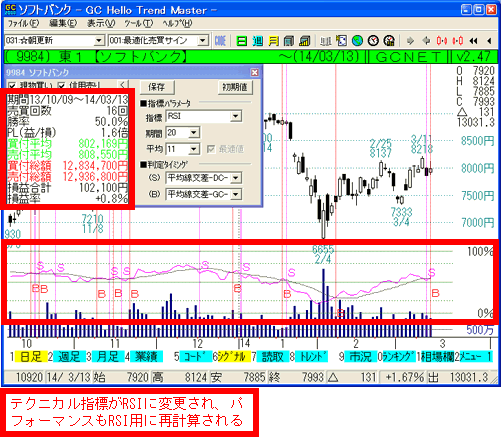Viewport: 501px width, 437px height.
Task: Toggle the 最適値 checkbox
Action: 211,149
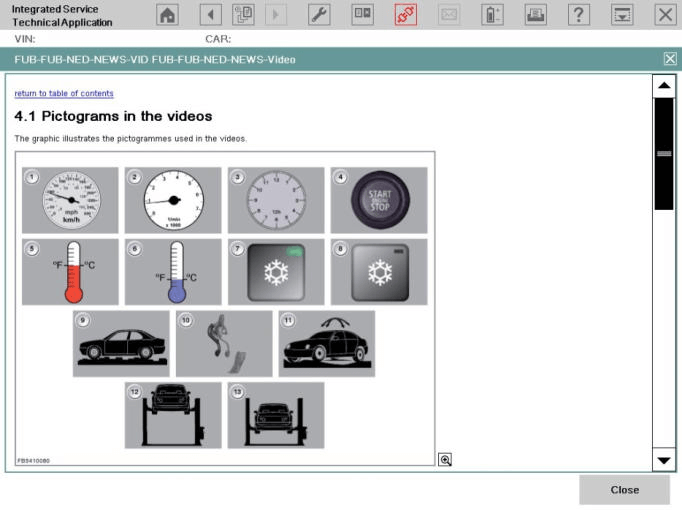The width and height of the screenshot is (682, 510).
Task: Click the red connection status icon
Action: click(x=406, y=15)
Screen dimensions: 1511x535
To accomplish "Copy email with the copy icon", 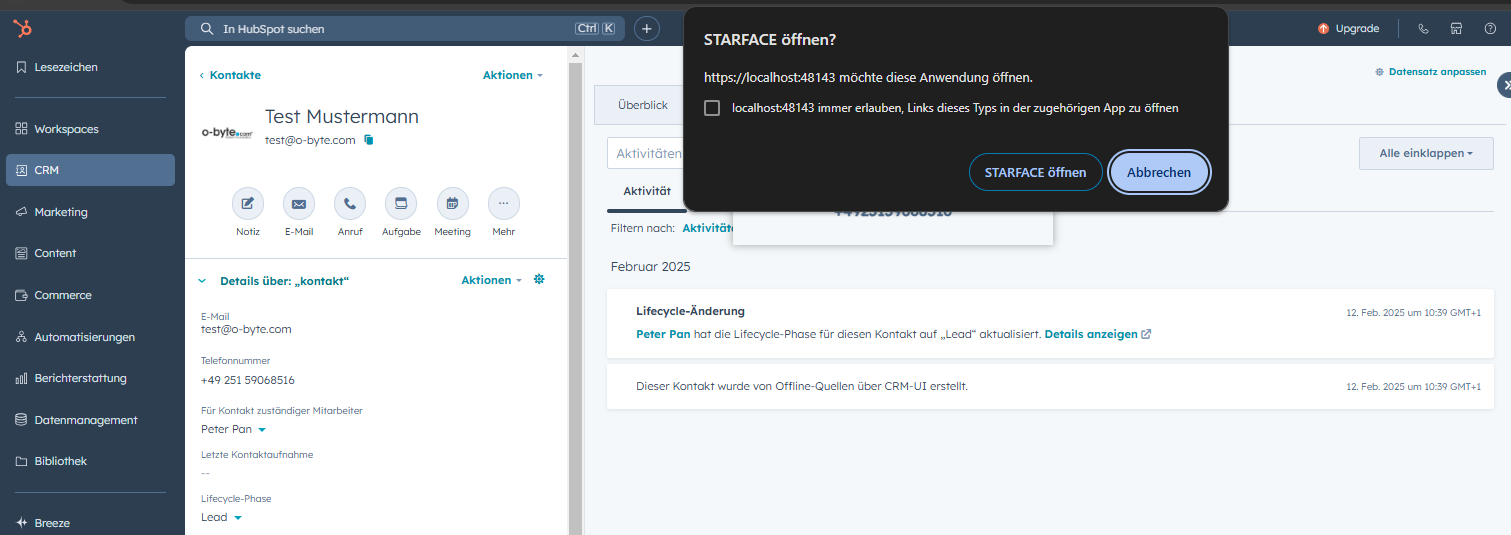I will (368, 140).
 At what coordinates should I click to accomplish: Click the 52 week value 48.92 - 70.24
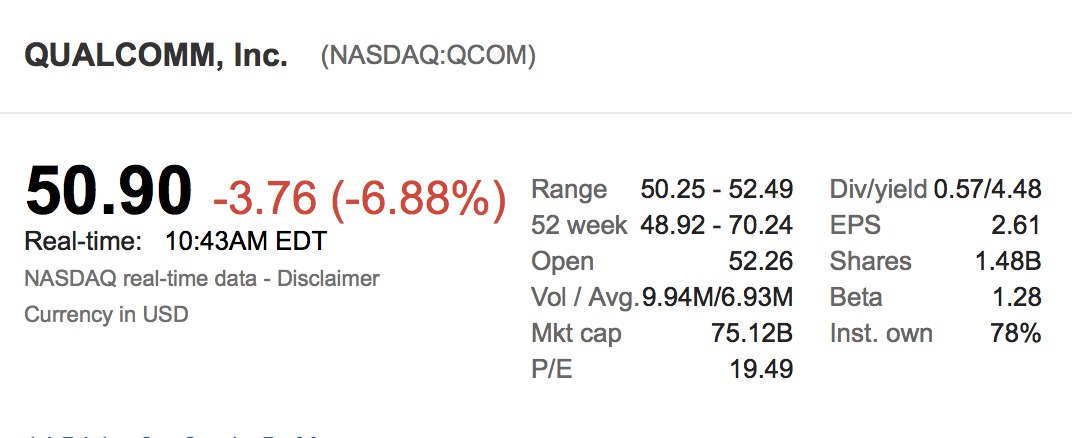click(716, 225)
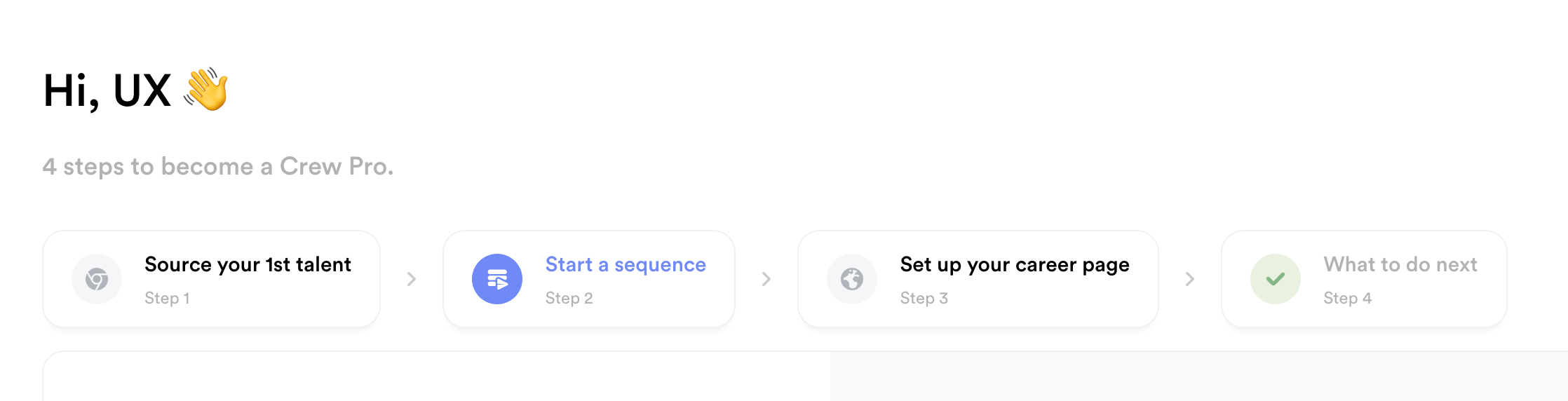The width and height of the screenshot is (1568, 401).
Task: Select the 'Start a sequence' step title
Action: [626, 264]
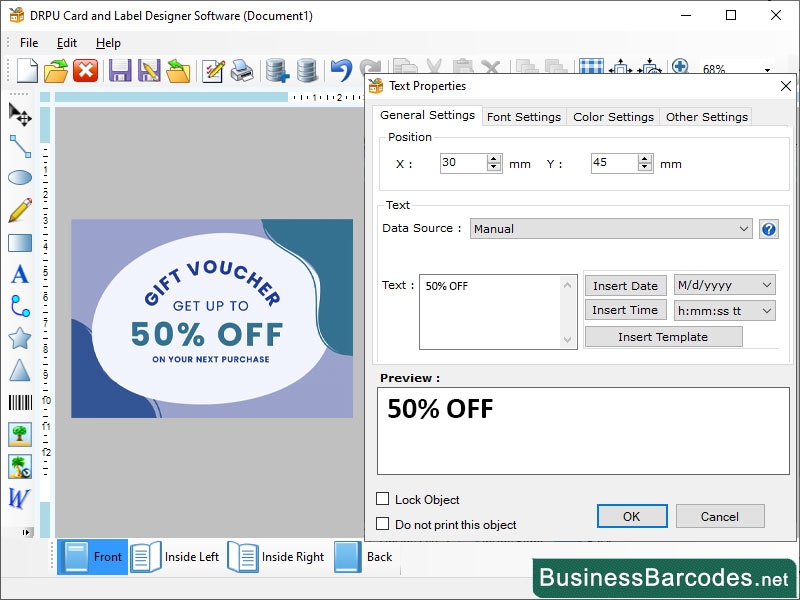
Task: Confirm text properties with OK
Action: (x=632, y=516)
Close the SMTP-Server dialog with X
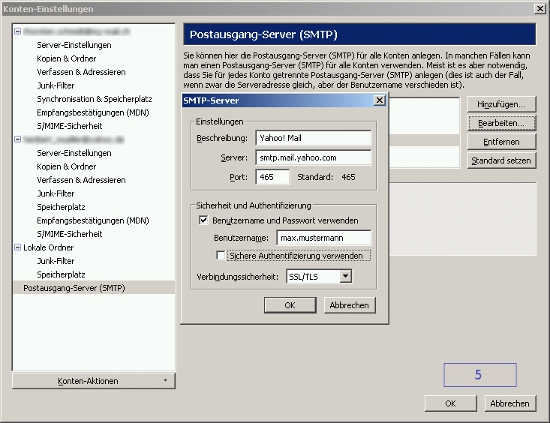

········

**PROBLEM REQUIREMENTS**
Could you give the entries again from the line containing "At what coordinates" through the end of the entries, both included, with "SMTP-Server" replaced by "SMTP server" and everything else unchanged, leaving out the pictures?

**FULL RESPONSE**
 At what coordinates should I click to accomplish: Click the 52 week value 48.92 - 70.24
click(716, 225)
The width and height of the screenshot is (1568, 401).
Task: Select the 'Start a sequence' step title
Action: [626, 264]
Task: Confirm text properties with OK
Action: (x=632, y=516)
Close the SMTP server dialog with X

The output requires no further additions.